ROME, VIA DARWIN AND EVERY MISSION STATION IN BETWEEN – The global Catholic Church this week marked the approaching one-year anniversary of the death of Pope Francis – a pontiff praised internationally for his humility, his solidarity with the marginalised and his 2022 apology to Canada’s residential school survivors – raising renewed questions from Australian Stolen Generations survivors about why the apology tour stopped at the Canadian border.
Pope Francis – who died on Easter Monday April 21 last year aged 88 – formally repudiated the Doctrine of Discovery in 2023 and issued a sweeping apology to Indigenous Canadians for the church’s role in residential schools. He did not make an equivalent formal apology to Aboriginal and Torres Strait Islander Australians who passed through church-run missions and institutions under the Stolen Generations policy.
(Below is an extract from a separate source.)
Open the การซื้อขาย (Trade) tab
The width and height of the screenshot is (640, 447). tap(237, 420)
His successor – Pope Leo XIV – is an American, elected by the largest and most globally diverse conclave in history. He has not yet addressed the matter.
Survivors and advocacy organisations had called on Francis to extend his apology to Australia since at least 2022. The Catholic Church’s Fifth Plenary Council that year committed to “recognition, reconciliation and justice” – language that legal observers noted is not the same as an apology but does fit comfortably on a laminated poster.
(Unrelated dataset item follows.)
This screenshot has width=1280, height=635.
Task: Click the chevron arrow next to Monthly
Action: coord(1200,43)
The WA Stolen Generations Aboriginal Corporation said at the time it would “welcome the opportunity to engage with the Catholic Church in Australia and the Vatican to facilitate a formal Apology to Survivors in this Country.” Engagement is understood to be ongoing.
Pope Leo XIV has so far issued guidance on artificial intelligence ethics, climate action and synodal governance. A spokesperson for Australian Stolen Generations survivors confirmed that none of these things are the apology.
The Vatican repudiated the Doctrine of Discovery in 2023. The land it applied to remains in the same hands.